Sense and Sensibility by Jane Austen

March 28, 2010
By hlayne91 BRONZE, Canfield, Ohio
hlayne91 BRONZE, Canfield, Ohio
1 article 0 photos 0 comments

Jane Austen is in Love with Details

Written by Jane Austen, Sense and Sensibility tells the story of two sisters’ difficulties with love and the harshness of their British society. Beautifully written, Austen describes the characters and the places they encounter impeccably, which helps to make the book an enjoyable read. Austen not only gives astute character descriptions, but also presents her characters with genuine and realistic emotions. The author’s historical descriptions of English life in the late eighteenth century that appear in the plot and dialogue of the characters also enrich her storytelling. Throughout Sense and Sensibility by Jane Austen, there are countless descriptions of people, emotions, and places.

The success of Sense and Sensibility can be attributed to its relatable characters, especially the protagonist, Miss Elinor Dashwood. Austen has an astonishing ability to form her characters realistically through believable dialogue and honest emotions. Readers are able to sympathize with these characters and to understand their heartaches. When the author first introduces a character, she gives a short description, which reveals some personality traits and a few physical characteristics. For example, the author first describes Elinor: “Elinor, this eldest daughter whose advice was so effectual, possessed a strength of understanding and coolness of judgment that qualified her, though only nineteen, to be the counselor of her mother” (7). Austen then strengthens her initial descriptions of the characters and continues to develop their personalities through their actions and words for the entirety of the story. The extensive development of characters sets Austen’s work apart from other romantic literature.
Jane Austen’s language accurately describes the emotions of her characters that it makes Sense and Sensibility a timeless romantic classic. After reading an excerpt that tells of a character’s particular feeling, the reader knows precisely what the character at that moment in time is feeling: “But her touch seemed painful to him, and he held her hand only for a moment. During all this time he was evidently struggling for composure” (170). Contributing to the popularity of Austen’s novel is a reader’s ability to say, “Yes, I know exactly how that character feels.” This occurs because the author painstakingly describes emotions. The Austen’s use of description never bores or becomes tiresome, but rather adds to the book and makes it an entertaining read.

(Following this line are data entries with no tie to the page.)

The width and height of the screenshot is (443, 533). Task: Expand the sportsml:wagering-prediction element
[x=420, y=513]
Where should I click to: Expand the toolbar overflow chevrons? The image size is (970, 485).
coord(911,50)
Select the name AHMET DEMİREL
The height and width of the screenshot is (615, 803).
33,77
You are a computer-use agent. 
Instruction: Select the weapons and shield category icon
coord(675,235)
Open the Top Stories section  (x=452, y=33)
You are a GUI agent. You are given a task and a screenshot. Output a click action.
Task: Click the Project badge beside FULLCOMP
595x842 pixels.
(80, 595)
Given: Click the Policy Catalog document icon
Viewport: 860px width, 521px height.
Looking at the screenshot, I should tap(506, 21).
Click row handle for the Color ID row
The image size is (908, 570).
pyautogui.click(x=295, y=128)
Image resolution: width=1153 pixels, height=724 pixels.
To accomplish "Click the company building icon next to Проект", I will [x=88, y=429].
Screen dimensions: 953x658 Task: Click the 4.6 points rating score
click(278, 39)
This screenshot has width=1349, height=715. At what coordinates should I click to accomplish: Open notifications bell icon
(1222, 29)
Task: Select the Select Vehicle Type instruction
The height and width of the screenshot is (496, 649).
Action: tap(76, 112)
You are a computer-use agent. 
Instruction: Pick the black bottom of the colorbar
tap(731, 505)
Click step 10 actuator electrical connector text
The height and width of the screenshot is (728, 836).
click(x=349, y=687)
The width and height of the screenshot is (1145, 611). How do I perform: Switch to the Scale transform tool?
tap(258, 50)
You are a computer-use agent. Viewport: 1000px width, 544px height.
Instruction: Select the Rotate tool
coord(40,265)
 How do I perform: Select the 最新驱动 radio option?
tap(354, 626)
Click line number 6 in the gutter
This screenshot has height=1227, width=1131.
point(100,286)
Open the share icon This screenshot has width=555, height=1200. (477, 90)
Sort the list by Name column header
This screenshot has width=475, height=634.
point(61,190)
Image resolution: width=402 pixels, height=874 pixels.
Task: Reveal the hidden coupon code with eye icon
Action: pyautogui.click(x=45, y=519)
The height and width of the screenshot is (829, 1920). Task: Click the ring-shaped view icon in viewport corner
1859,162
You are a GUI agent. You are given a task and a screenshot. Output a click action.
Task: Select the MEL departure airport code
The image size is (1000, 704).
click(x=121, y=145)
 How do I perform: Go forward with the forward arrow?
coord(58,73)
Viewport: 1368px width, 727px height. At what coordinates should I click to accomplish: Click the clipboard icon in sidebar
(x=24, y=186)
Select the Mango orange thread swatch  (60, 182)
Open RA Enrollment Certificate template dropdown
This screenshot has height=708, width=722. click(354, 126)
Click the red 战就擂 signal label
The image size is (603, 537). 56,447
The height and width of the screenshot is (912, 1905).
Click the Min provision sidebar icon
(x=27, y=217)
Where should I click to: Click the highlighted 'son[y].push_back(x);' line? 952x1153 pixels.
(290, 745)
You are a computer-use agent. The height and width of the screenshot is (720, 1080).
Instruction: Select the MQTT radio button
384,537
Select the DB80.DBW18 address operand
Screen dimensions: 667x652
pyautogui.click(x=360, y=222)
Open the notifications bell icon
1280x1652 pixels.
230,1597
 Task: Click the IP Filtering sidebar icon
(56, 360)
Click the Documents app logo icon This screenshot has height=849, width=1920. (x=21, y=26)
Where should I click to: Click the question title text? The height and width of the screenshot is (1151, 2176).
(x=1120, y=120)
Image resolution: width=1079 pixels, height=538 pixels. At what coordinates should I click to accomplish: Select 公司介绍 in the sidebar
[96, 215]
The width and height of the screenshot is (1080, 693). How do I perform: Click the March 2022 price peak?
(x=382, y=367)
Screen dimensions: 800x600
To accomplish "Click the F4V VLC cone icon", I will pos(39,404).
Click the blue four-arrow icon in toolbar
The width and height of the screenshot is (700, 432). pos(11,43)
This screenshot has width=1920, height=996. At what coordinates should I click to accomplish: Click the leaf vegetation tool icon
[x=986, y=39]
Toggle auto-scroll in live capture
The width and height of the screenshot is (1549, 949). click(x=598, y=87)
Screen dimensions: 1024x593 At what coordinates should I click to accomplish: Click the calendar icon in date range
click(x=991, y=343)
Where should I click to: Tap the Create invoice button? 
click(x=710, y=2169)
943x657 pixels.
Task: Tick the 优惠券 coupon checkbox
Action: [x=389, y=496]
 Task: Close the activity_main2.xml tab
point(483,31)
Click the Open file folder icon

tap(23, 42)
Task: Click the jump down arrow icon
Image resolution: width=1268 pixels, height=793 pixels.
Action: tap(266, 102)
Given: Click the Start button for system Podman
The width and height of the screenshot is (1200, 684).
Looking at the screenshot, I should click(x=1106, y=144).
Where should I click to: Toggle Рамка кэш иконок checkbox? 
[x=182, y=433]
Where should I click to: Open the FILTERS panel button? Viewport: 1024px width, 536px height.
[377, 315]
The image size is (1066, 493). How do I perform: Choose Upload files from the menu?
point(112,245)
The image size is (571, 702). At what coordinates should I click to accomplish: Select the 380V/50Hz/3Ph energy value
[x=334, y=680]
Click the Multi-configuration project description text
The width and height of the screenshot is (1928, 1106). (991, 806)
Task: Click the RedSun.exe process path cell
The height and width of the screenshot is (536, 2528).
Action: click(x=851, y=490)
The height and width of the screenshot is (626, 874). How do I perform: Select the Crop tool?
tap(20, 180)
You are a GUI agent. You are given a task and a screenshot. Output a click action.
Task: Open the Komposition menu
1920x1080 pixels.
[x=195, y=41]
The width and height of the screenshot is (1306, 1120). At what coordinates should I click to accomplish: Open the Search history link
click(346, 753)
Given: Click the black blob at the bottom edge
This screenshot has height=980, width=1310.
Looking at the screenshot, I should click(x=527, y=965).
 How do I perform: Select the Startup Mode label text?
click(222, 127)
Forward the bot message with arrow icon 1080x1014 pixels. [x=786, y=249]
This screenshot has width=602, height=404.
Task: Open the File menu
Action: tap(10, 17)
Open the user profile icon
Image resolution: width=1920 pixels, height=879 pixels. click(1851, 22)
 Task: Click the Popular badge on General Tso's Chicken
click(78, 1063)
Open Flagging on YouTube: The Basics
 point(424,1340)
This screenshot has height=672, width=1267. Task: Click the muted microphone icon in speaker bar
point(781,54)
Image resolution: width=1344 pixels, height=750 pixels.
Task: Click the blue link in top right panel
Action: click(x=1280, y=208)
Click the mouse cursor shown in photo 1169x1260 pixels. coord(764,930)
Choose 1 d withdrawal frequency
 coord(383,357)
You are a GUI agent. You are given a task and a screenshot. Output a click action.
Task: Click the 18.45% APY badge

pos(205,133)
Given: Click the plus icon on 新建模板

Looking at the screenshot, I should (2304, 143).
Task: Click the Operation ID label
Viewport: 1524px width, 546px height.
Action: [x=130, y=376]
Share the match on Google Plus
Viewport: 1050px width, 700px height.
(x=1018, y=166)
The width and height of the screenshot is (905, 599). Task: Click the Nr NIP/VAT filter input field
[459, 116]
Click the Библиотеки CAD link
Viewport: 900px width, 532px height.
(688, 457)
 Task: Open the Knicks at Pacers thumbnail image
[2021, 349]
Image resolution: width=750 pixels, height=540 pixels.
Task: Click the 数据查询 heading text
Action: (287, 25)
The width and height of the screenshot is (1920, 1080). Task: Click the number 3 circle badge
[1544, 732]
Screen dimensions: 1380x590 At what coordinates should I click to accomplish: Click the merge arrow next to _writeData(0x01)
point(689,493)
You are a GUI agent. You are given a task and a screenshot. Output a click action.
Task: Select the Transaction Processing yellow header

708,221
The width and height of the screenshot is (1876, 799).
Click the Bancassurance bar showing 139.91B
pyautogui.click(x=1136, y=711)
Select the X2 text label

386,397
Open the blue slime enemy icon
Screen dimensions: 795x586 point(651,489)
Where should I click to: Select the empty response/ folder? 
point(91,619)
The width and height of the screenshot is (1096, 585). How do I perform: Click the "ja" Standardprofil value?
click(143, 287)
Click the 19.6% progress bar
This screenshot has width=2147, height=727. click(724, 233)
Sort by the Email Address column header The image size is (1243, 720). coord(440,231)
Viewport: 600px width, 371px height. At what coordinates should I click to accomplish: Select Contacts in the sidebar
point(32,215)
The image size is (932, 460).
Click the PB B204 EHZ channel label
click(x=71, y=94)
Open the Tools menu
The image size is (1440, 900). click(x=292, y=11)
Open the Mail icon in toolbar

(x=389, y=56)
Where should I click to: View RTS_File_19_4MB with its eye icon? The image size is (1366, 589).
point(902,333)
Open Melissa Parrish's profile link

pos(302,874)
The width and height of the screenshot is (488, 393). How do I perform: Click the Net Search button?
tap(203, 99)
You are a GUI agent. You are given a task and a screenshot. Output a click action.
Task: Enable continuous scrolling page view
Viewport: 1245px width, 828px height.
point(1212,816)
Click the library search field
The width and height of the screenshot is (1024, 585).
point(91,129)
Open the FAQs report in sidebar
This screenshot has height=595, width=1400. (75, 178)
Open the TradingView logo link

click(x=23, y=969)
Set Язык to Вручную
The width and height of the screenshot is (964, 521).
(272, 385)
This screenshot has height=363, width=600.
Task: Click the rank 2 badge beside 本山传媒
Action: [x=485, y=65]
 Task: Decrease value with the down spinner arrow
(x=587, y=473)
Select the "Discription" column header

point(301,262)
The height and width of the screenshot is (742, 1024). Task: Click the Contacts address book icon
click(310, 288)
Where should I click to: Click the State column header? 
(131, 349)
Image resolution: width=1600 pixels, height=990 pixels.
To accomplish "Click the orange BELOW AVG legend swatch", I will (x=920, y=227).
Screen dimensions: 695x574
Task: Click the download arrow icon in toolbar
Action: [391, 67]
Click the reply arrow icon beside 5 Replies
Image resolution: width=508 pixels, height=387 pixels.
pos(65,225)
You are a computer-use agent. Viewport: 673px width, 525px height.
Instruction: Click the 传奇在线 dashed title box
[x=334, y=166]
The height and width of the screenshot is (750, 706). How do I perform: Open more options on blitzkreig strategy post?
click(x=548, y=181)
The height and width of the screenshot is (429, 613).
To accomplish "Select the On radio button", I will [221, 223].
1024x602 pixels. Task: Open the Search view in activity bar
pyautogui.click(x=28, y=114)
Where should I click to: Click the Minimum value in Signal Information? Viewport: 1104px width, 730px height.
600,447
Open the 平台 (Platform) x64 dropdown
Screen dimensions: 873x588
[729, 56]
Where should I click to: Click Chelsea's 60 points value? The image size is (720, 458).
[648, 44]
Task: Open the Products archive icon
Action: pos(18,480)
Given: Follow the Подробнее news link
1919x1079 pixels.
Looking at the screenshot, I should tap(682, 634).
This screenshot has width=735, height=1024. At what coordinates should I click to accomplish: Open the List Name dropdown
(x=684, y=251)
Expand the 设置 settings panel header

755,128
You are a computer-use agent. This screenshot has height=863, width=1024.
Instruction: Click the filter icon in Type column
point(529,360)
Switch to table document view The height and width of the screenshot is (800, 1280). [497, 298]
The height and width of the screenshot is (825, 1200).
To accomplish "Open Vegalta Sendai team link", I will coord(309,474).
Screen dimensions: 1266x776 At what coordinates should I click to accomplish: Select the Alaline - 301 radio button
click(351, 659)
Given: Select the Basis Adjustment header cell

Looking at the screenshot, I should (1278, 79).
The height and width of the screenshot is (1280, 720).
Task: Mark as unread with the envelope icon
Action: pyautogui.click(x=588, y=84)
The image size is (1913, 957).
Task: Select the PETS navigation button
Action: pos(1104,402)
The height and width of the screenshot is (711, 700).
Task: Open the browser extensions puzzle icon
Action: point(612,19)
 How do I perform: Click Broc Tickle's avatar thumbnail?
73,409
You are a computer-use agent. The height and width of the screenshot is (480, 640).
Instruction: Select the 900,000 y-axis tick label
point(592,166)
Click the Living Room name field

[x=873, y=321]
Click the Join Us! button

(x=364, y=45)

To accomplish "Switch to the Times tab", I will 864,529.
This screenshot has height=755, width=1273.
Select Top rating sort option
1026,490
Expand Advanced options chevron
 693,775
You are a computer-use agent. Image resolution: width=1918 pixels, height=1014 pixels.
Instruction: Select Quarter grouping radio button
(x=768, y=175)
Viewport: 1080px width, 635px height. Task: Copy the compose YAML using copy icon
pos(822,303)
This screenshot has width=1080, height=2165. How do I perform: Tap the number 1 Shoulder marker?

Adding another element of enjoyment to the book is Austen’s depiction of life in the late eighteenth century. Austen accomplishes this by telling the readers the activities and traditions of the characters. For example, the characters Marianne and Elinor stay with their hosts for several weeks or longer due to travel being difficult in that time period. Austen also typically illustrates the scenery of England at the beginning of the chapters. This enables the readers to visualize where the characters are situated, helping them to better understand the characters. This makes Sense and Sensibility a visually pleasing read. Austen’s works are famous for offering glimpses into British society. Within Sense and Sensibility, the reader gets a sense of the order of the English class system from the reactions and words of the characters. Characters such as Lady Middleton and Mrs. John Dashwood openly display their views on others whom they believe to be below them. This demeanor is evidenced by Lady Middleton when speaking to Miss Lucy Steele: “My poor little girl would be sadly disappointed, I know, if the basket was not finished to-morrow, for though I told her it would certainly not, I am sure she depends upon having it done” (138). Attitudes, such as Lady Middleton’s, prove how unforgiving and hurtful society can be.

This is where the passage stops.